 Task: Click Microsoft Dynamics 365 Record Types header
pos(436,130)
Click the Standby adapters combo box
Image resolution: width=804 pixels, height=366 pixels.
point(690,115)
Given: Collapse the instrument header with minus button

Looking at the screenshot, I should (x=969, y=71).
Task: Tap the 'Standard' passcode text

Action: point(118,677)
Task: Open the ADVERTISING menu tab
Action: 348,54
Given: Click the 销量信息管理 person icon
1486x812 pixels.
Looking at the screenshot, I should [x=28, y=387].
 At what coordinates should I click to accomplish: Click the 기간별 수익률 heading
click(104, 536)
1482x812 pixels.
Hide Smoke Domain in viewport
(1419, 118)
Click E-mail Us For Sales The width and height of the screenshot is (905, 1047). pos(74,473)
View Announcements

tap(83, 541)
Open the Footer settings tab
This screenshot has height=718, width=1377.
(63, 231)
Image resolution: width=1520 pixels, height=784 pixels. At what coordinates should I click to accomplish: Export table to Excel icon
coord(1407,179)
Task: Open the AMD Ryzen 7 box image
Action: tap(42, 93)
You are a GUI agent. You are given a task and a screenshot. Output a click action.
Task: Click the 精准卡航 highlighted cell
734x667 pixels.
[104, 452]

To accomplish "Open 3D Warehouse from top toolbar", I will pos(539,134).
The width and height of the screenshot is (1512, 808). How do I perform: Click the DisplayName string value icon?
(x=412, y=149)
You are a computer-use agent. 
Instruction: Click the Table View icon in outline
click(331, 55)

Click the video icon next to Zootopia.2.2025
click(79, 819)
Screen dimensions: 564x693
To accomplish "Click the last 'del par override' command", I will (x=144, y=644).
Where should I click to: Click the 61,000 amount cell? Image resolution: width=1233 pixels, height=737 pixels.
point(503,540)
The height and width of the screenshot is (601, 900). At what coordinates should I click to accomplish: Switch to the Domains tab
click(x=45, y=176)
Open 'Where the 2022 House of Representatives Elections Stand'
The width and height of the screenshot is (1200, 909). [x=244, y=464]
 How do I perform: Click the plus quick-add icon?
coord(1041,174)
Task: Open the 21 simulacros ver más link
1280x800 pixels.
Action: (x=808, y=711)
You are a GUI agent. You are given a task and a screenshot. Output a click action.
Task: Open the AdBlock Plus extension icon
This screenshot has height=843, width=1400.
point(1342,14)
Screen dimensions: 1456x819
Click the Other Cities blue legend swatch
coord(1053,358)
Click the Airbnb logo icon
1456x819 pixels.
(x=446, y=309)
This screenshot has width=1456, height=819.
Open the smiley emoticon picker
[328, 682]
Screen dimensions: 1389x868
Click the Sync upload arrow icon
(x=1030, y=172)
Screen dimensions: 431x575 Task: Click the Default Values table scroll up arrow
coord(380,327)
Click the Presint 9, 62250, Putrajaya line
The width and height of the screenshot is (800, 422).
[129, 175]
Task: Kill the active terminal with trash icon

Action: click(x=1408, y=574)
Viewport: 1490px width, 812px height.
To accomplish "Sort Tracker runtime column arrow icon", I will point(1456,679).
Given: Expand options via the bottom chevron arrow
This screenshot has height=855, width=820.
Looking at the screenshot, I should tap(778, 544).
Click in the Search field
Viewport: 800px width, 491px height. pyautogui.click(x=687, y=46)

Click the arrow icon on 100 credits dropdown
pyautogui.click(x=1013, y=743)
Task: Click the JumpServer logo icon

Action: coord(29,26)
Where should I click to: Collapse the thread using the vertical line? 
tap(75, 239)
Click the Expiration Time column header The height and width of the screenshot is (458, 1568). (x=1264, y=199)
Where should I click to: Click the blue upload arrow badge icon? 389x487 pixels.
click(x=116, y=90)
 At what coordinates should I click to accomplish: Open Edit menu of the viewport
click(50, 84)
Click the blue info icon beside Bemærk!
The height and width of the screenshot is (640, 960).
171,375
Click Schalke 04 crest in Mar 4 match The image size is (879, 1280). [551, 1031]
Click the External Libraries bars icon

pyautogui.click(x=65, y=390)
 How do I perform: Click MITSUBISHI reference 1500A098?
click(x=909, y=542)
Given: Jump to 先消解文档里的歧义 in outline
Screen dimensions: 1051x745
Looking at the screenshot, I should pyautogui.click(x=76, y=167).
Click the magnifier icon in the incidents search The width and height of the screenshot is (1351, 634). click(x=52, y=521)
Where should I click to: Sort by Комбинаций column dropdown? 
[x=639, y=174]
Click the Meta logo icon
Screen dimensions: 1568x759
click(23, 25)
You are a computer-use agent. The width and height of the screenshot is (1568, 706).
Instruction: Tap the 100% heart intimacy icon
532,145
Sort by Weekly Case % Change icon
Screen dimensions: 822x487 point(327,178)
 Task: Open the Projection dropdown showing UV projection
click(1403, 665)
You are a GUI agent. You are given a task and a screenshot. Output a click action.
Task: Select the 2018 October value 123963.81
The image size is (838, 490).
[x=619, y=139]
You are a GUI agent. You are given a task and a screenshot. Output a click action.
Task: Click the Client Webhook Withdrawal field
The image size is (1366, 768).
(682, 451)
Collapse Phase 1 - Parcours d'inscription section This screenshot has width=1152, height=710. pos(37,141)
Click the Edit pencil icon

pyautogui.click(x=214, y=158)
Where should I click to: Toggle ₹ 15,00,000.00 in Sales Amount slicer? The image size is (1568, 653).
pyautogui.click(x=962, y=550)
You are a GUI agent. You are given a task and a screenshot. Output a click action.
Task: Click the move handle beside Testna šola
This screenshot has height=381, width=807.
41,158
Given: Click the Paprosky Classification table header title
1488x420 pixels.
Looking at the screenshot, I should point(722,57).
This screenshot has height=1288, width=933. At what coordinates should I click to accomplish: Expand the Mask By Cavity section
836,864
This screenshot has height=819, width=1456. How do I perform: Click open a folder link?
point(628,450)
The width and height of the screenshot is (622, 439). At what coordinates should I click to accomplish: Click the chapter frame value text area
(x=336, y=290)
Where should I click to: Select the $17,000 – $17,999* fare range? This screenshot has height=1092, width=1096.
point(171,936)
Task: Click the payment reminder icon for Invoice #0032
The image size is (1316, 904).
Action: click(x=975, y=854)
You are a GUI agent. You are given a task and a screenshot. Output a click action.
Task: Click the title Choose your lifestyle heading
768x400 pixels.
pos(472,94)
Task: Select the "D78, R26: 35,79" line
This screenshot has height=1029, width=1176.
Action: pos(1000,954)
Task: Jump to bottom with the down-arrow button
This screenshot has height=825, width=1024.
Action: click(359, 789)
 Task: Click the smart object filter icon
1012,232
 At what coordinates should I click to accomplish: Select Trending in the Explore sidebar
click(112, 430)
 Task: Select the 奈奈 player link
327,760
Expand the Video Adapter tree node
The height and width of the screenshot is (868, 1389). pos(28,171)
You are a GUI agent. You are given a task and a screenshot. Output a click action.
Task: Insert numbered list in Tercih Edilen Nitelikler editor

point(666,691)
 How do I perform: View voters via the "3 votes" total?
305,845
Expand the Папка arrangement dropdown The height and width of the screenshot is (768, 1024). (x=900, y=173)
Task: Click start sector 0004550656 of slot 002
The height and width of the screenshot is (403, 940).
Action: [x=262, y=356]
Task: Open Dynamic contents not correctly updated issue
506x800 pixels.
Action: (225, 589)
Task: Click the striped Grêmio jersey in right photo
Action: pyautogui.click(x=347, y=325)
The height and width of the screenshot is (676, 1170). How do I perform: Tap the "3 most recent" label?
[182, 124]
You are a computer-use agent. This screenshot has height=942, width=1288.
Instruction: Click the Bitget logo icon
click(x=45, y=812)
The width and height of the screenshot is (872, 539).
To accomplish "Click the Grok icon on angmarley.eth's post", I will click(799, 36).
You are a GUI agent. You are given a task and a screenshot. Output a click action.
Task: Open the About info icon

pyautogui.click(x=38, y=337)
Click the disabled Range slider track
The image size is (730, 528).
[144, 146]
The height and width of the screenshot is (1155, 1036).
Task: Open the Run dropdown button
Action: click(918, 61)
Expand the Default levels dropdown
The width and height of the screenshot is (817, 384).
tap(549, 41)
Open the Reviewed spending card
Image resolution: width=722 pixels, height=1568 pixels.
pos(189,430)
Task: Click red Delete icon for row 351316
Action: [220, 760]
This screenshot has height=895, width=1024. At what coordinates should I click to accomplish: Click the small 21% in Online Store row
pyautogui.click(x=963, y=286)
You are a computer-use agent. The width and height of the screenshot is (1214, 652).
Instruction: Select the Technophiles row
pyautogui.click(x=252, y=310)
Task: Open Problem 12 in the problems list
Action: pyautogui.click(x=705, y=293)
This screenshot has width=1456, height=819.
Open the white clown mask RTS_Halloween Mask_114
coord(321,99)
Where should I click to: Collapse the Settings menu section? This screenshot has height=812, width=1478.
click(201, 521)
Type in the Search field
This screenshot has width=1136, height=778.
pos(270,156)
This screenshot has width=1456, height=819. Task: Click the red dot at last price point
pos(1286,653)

- [Directions]:
Starting at the line that contains "How do I perform: Click the plus" and ending at the line that contains "Action: click(x=1408, y=574)", rewrite that stretch of the material above as a numbered list, one line per item, with blank lines dropped.

- [Solution below]:
1.  How do I perform: Click the plus quick-add icon?
2. coord(1041,174)
3. Task: Open the 21 simulacros ver más link
4. 1280x800 pixels.
5. Action: (x=808, y=711)
6. You are a GUI agent. You are given a task and a screenshot. Output a click action.
7. Task: Open the AdBlock Plus extension icon
8. This screenshot has height=843, width=1400.
9. point(1342,14)
10. Screen dimensions: 1456x819
11. Click the Other Cities blue legend swatch
12. coord(1053,358)
13. Click the Airbnb logo icon
14. 1456x819 pixels.
15. (x=446, y=309)
16. This screenshot has width=1456, height=819.
17. Open the smiley emoticon picker
18. [328, 682]
19. Screen dimensions: 1389x868
20. Click the Sync upload arrow icon
21. (x=1030, y=172)
22. Screen dimensions: 431x575 Task: Click the Default Values table scroll up arrow
23. coord(380,327)
24. Click the Presint 9, 62250, Putrajaya line
25. The width and height of the screenshot is (800, 422).
26. [129, 175]
27. Task: Kill the active terminal with trash icon
28. Action: click(x=1408, y=574)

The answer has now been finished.